S’il est un homme qui connaît bien Nathalie Becquart, c’est le Père Thierry Anne. En 2000, ce jésuite embarque pour dix jours de navigation aux côtés de la Xavière. Le prêtre et la religieuse-skipper rejoignent alors avec plusieurs jeunes la ville de Rome qui s’apprête à accueillir les Journées mondiales de la jeunesse. Ce souvenir marquant, sceau de leur amitié, les conduira à organiser bon nombre d’activités autour de la voile et notamment à monter une équipe pour participer à la course croisière Edhec.

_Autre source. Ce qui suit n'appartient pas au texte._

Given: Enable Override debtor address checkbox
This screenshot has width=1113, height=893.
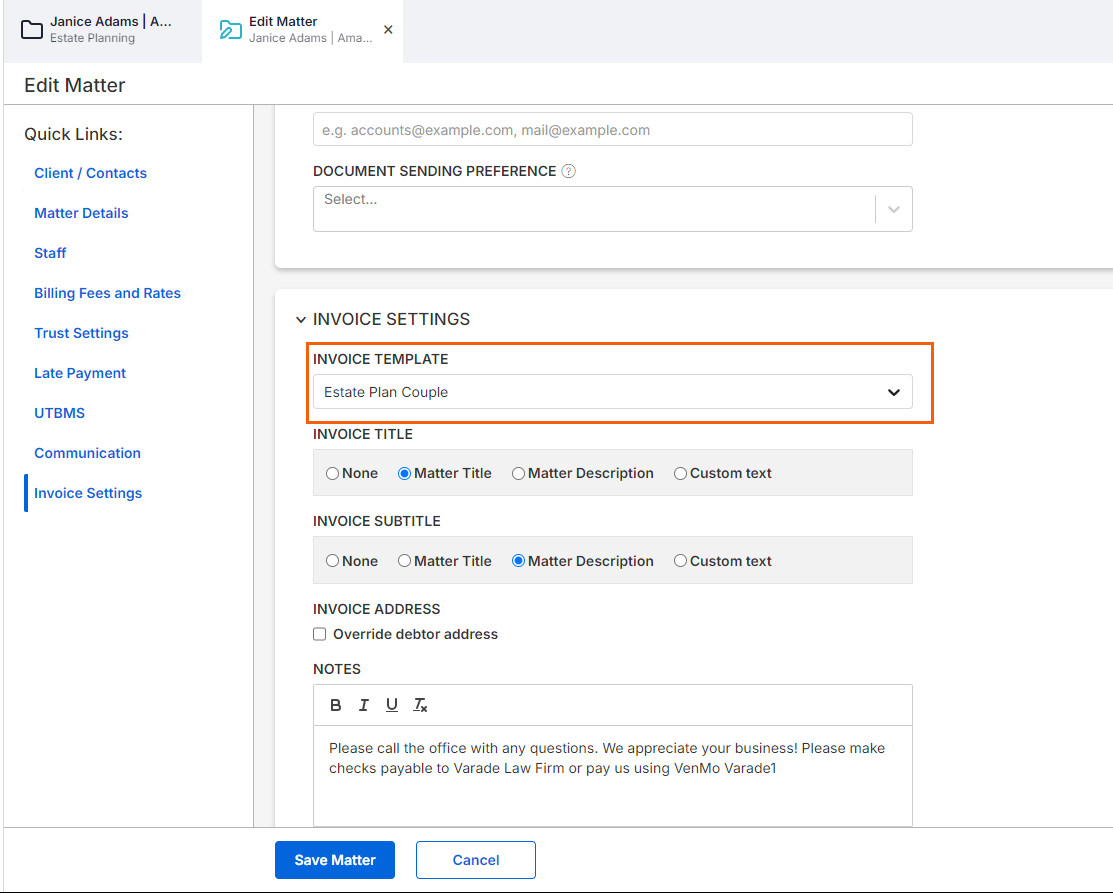Looking at the screenshot, I should (320, 634).
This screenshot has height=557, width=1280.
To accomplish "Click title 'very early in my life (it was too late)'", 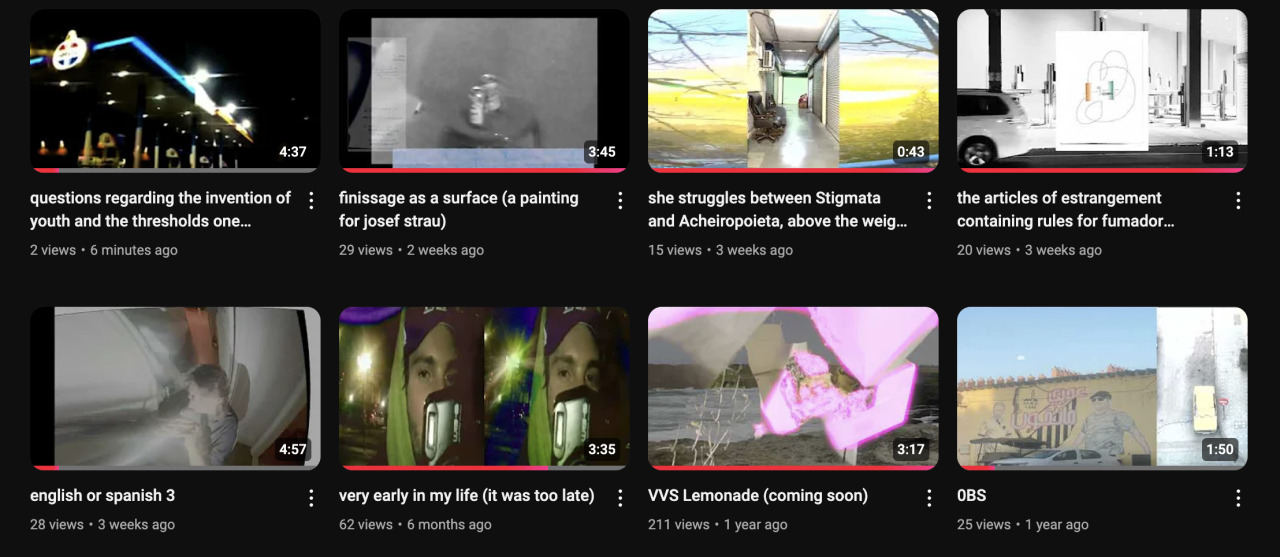I will point(467,496).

Lorsque la religieuse est nommée comme aumônier du diocèse de Créteil et que le prêtre hérite de l’aumônerie de Science Po Paris, ils décident étonnement d’organiser un partenariat entre ces deux aumôneries aux profils radicalement opposés. Une expérience «rafraichissante» qui aboutit notamment à la tenue de rencontres interreligieuses, raconte-t-il.
Que ce soit au travers de la voile ou au sein de son activité d’aumônier, Nathalie Becquart a le talent de tirer parti de «ce qui existe déjà» et de «le développer grâce à une qualité de concertation et de travail en équipe», confie le Père Anne. La richesse des expériences qu’elle a accumulées auprès des jeunes ou en côtoyant les évêques de France en fait sans aucun doute une femme qui «connaît vraiment bien le terrain», bien loin des «rouages» du Vatican, poursuit ce jésuite.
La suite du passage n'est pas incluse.